7 Secrets of Divine Mercy by Vinny Flynn

7 Secrets of Divine Mercy by Vinny Flynn

Author:Vinny Flynn [Flynn, Vinny]
Language: eng
Format: epub, mobi
Tags: Spiritual & Religion
ISBN: 9781681496887
Publisher: Ignatius Press
Published: 2015-12-15T05:00:00+00:00


SECRET 5

Prodigal Doesn’t Mean Bad

The very inner depths of My being

are filled to overflowing with mercy,

and it is being poured out upon all I have created.

Jesus to St. Faustina

As a kid, I had no clue what prodigal meant. All I knew was that the younger son in the famous Parable of the Prodigal Son (see Lk 15:11-32) was a real mess.

So, I just unconsciously associated the word with what I had learned about the younger son, and to me prodigal came to mean bad, rebellious, a real sinner.

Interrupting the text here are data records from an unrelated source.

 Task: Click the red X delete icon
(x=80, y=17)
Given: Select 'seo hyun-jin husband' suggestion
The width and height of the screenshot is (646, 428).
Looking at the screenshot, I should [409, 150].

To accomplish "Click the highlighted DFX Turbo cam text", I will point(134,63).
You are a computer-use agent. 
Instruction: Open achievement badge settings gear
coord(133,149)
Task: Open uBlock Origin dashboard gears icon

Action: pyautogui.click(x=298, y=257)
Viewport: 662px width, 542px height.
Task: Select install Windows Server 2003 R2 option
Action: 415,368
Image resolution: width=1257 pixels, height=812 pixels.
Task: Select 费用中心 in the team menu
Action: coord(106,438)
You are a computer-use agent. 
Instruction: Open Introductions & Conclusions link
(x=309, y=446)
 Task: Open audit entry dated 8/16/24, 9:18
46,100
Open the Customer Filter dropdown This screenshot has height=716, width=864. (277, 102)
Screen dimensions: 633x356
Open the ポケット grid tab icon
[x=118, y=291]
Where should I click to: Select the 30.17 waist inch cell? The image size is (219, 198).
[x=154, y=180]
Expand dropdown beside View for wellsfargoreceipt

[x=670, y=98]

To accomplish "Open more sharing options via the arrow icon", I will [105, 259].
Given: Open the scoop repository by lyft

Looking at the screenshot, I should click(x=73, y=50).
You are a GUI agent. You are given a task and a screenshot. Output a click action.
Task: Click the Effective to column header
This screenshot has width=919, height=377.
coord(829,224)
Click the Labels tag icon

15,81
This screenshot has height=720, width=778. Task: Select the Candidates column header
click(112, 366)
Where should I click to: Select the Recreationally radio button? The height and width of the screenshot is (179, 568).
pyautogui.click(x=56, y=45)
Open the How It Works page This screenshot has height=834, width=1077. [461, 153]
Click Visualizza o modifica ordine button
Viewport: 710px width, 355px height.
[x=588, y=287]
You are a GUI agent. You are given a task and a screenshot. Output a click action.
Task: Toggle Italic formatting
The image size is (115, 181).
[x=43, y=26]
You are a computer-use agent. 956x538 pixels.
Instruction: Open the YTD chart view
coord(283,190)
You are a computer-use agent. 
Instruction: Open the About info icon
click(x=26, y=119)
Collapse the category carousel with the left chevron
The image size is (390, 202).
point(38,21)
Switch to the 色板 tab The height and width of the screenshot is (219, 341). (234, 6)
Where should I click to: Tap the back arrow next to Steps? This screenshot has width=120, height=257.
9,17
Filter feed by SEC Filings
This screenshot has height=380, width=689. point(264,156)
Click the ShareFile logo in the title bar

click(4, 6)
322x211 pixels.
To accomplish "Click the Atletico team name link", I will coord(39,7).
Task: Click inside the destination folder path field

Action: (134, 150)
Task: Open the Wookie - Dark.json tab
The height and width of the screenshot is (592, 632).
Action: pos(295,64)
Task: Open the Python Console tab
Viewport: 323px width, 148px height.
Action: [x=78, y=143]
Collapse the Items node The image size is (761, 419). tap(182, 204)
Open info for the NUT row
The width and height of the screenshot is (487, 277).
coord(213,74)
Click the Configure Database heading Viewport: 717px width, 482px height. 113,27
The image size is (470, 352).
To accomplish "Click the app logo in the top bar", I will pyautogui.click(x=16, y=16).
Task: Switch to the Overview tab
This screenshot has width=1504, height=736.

Later on, I realized that the elder son was no bargain either. He was prodigal, too. And, much later, I finally realized that the story wasn’t really about either of those kids. It was about their father (who clearly represents God the Father). He was the one who was the most prodigal. To me, this story is, more than anything else, the Parable of the Prodigal Father.

So what does it really mean to be prodigal? It means to “squander” (derived from the Latin prodigere, prodigus, meaning “squander” or “lavish”). Used in a negative sense, it means to squander or waste money or resources, to be rashly and recklessly extravagant.

The Prodigal Son

Obviously, that seems a pretty accurate description of the younger son, who asks for his inheritance ahead of time and then leaves his father’s house and travels far from home. There he goes on a spending spree, having “a great time” as he wastes it all on loose living—only to suddenly discover that he’s not really having such a great time after all:

After a few days, the younger son collected all his belongings and set off to a distant country where he squandered his inheritance on a life of dissipation. When he had freely spent everything, a severe famine struck that country, and he found himself in dire need.

Lk 15:13-14, NABRE

In leaving his father’s house, he had lost all his money, all his possessions. But as Pope John Paul II writes in Rich in Mercy, he had also lost something of far greater value:

The inheritance that the son had received from his father was a quantity of material goods, but more important than these goods was his dignity as a son in his father’s house.

Rich in Mercy, #5

What the son gradually comes to, the Pope continues, is “the awareness of squandered sonship,. . . the sense of lost dignity. . . that dignity that springs from the relationship of the son with the father” (#5).

Realizing that even the pigs he’s caring for are eating better than he is, and that the servants in his father’s house possess the basic material goods that he no longer has, the boy decides to return to his father and ask to be treated as a servant.

To have to earn your living by working as a servant in your own father’s house would be a great humiliation, but, as Pope John Paul II points out, the son is willing to accept this because “he realizes that he no longer has any right except to be an employee in his father’s house” (#5).